So said Nick McKim in his Budget Speech in Reply

Will McKim ensure then that any forest set aside by the Government through the IGA process also produce a great Green Carbon windfall.

‘Production’ forest removed from production is eligible to be set aside as a Carbon [C] sink where those wishing to pay to offset C emissions.

Forests so set aside should be the equivalent of conservation reserves to maximize their natural sinking capacity by ensuring a healthy ecosystem.

For each 100,000ha set aside for sinking and storing C would bring an income of $16M at an average of $23 per tonne C and 7 tonnes C sunk per ha.

Were the parties to agree to the full 572,000ha that’s potentially a $92m great Green Carbon windfall.

Even if we returned the $7M the Commonwealth will pay to Tasmania to manage the additional reserves C sinks still return $85M given the baseline values.

The value of C in a mechanism that prices C may fall below the fixed price but as both old parties offer a scheme where C can be sunk by growing trees then such a move cannot be at the whim of a change of Federal government.

Studies of large areas of C sink forests show that even with wildfire and insect attack C is still sunk in a majority of the area maintaining an income stream. And when those areas recover they return to sinking C.

So why pass up this opportunity to improve the State’s income stream. Surely the Greens should be promoting such an outcome reassuring the conservation movement that the values it seeks will be protected; the private forest owners that there will be an alternative income stream underpinning the value of wood and the community that a move toward more e forest conservation comes as a great Green Carbon windfall.

Were the Green part of a Labor Green government to fail to convince the Labor part to not be so stupid to pass up such a windfall, one would have to wonder what the point of remaining in such a coalition is.

“Clearly, if this State Budget was delivered by a Greens’ Treasurer it would look different, with a shift in priorities, such as investing more in Tasmania’s reputation as authentically clean, green, clever and creative.”

Let’s see a real attempt to make the above happen at a time when the opportunity exists.

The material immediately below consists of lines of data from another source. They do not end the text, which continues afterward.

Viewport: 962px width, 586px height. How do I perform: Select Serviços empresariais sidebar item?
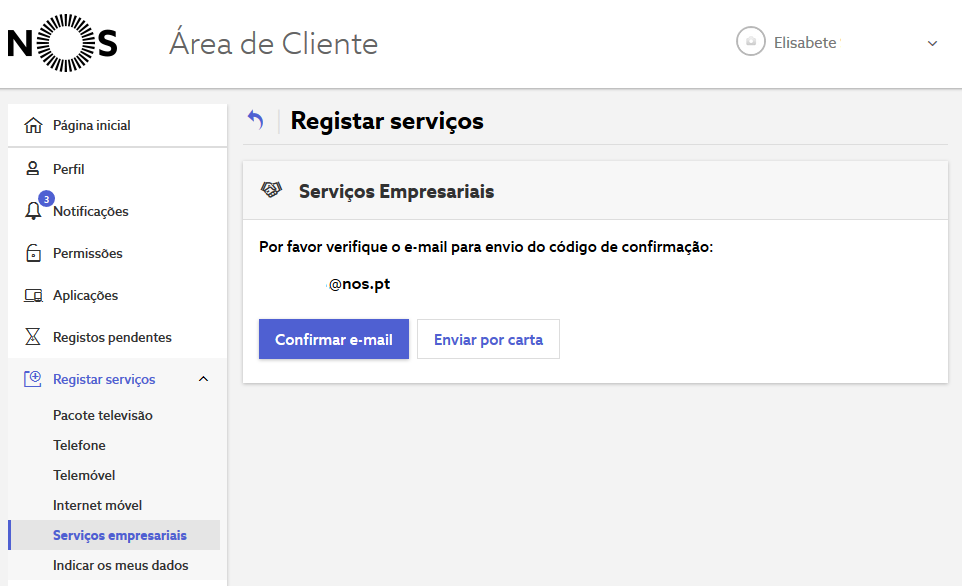tap(114, 535)
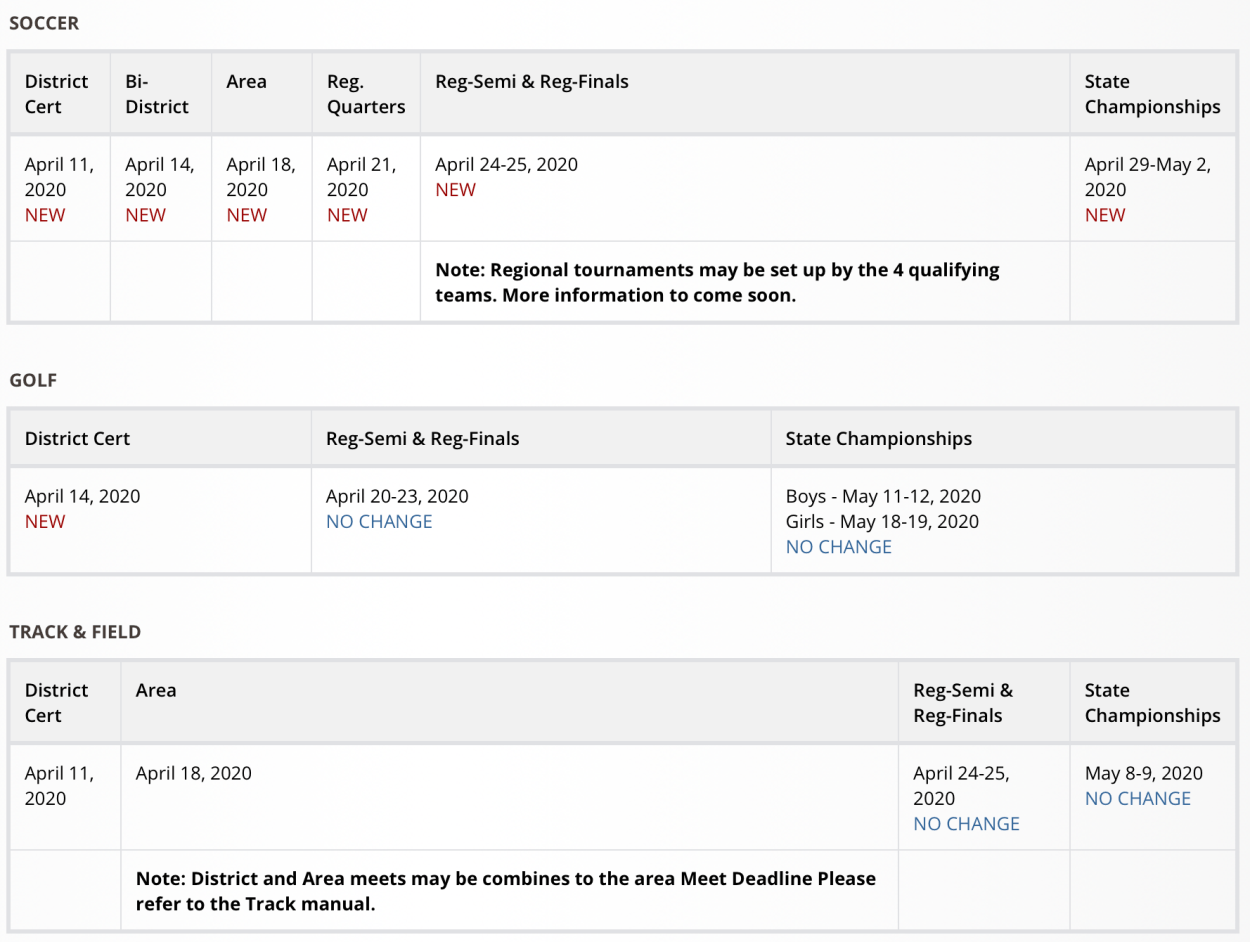Viewport: 1250px width, 942px height.
Task: Click the Soccer regional tournaments note text
Action: coord(716,282)
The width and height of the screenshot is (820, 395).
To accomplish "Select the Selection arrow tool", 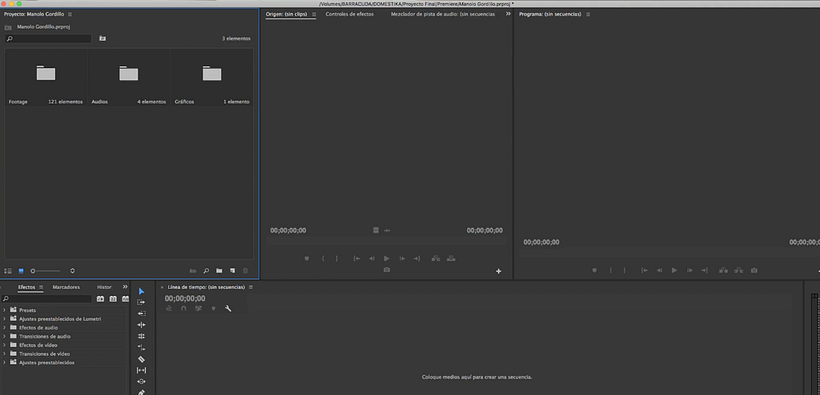I will [141, 291].
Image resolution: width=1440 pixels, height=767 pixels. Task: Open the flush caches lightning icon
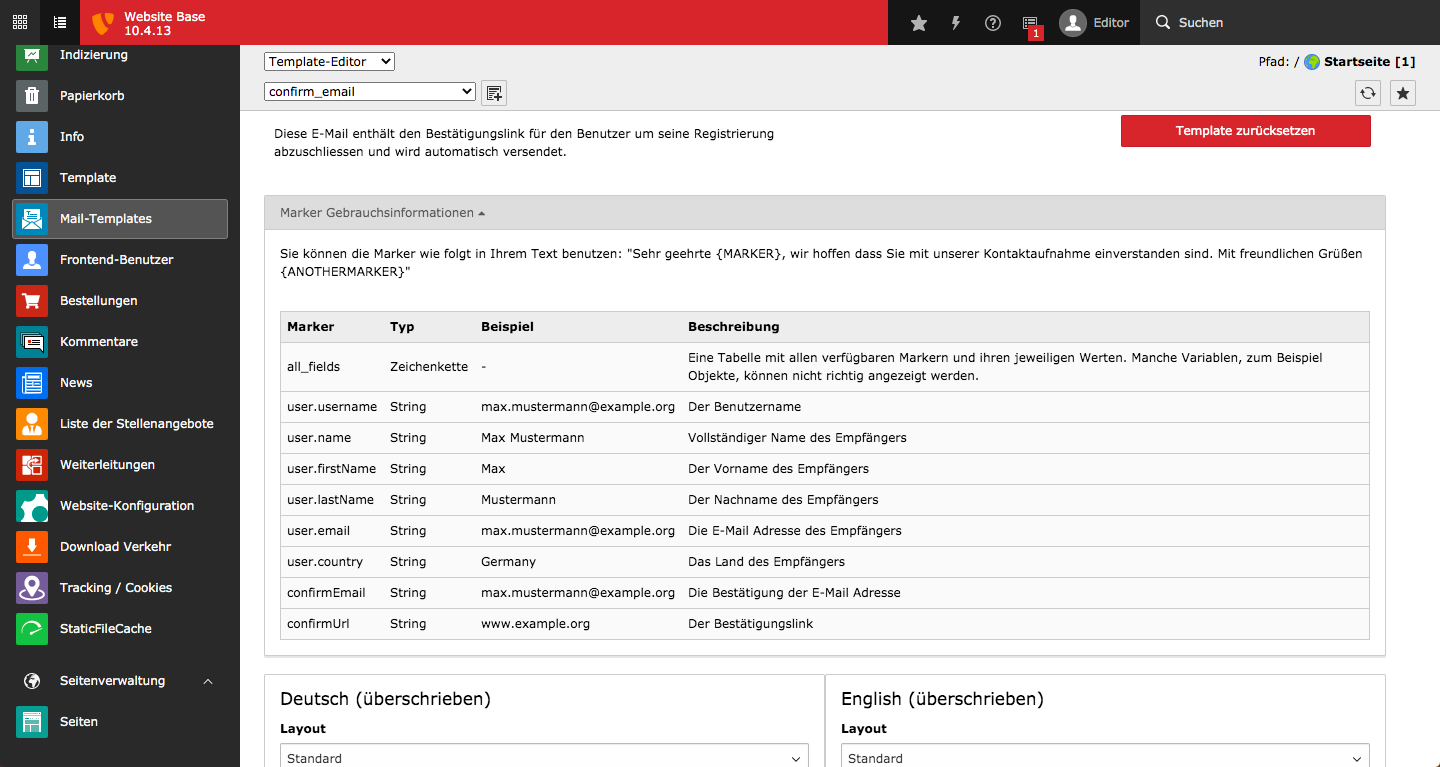pyautogui.click(x=956, y=23)
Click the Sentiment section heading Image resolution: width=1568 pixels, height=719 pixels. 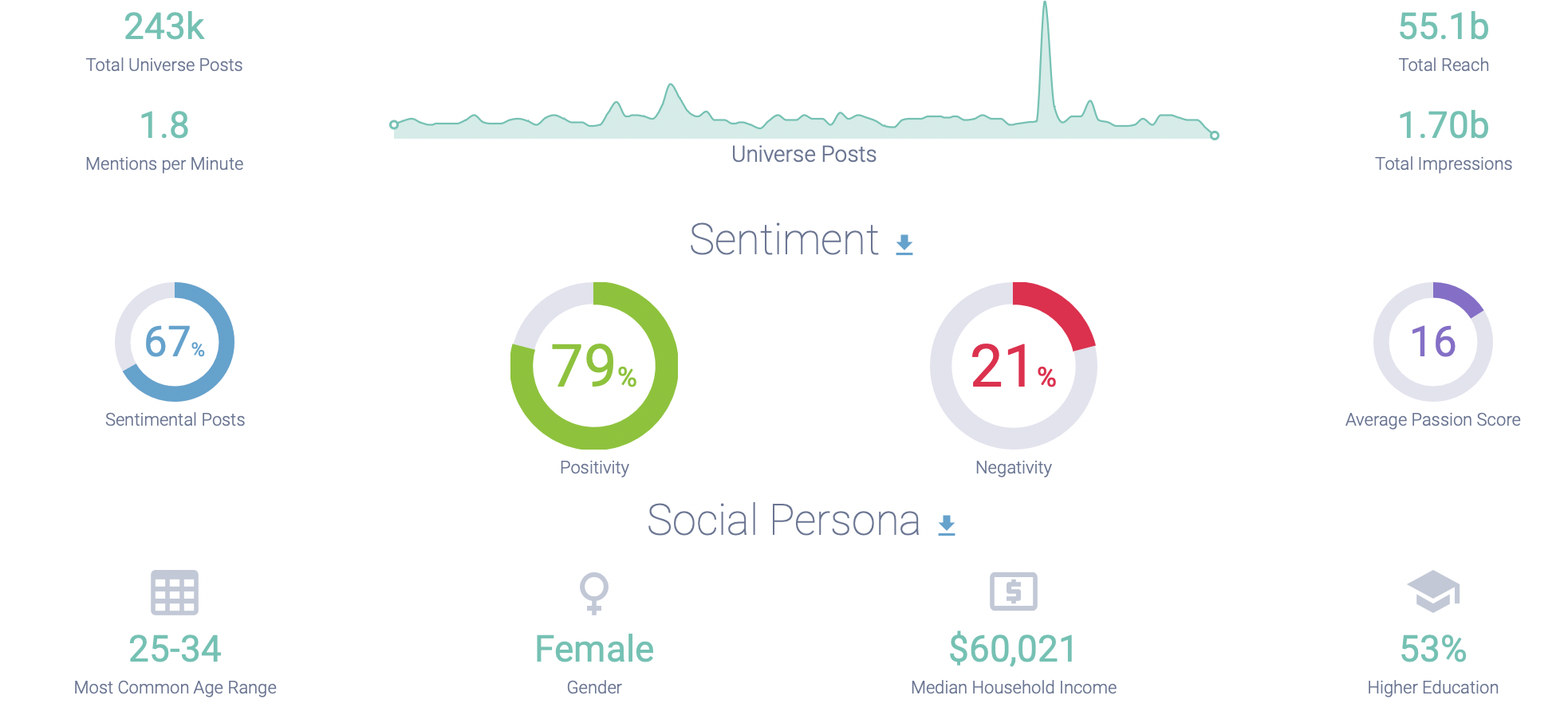click(x=784, y=240)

As soon as these areas are dedicated to 19th century style conservation where the values of the set aside are based on a limited understanding of the whole role of forests the opportunity for an income stream is lost.

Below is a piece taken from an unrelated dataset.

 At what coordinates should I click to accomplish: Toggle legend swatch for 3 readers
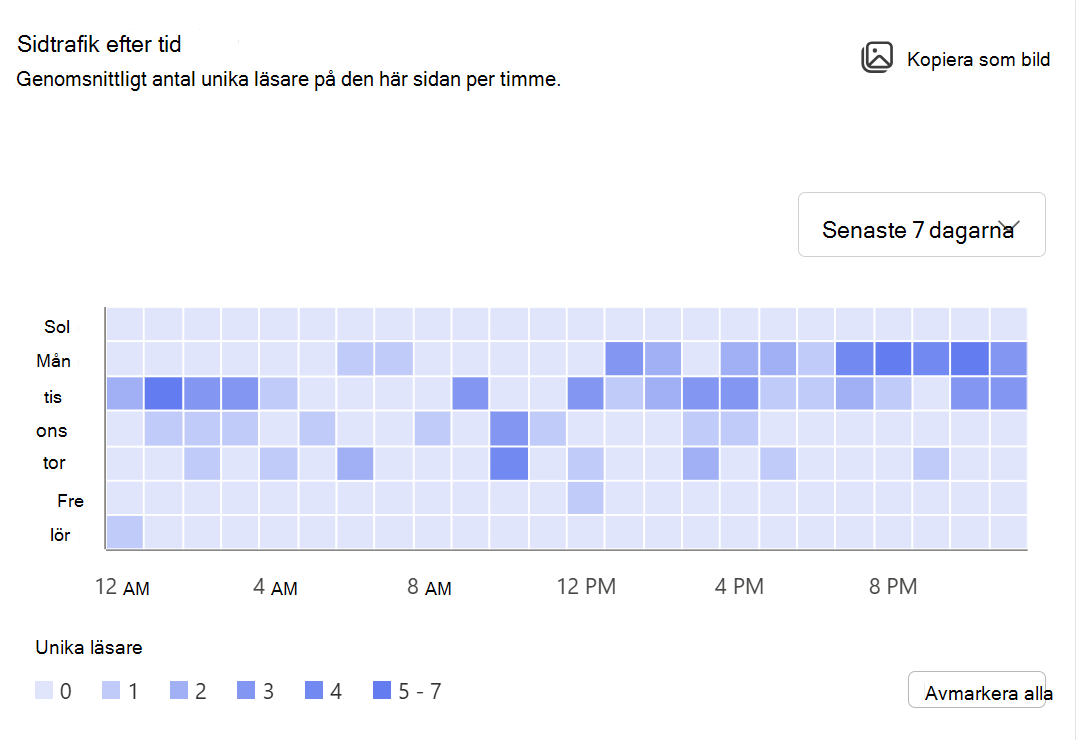(246, 690)
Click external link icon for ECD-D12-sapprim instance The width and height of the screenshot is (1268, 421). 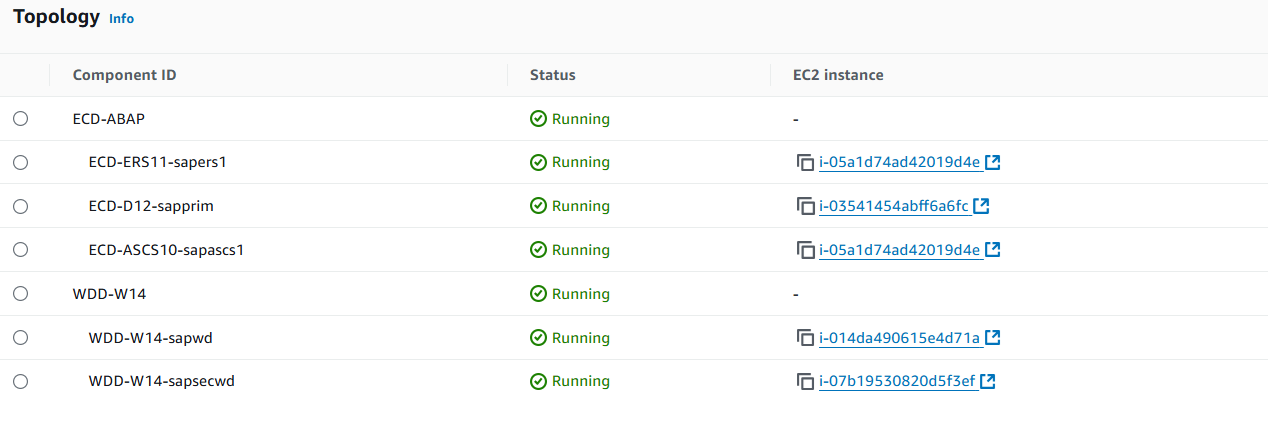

Do the Greens want to wear the loss of tens of millions of dollars to the Sate for want of a good argument when they can present an argument for 21st century ideas, such as a well being index.
It may even come to pass that the Parties to the SoP are unable to agree and the State government has to act. Even if they agree the State still must act.

The Legislative Council would would have the dilemma of refusing an income stream from Carbon sinking, a stream that should grow over time as the Carbon price rises. If the price reached $100 per tonne then income from Carbon Sink forest owned by Tasmania could be $70M per 100,000 ha.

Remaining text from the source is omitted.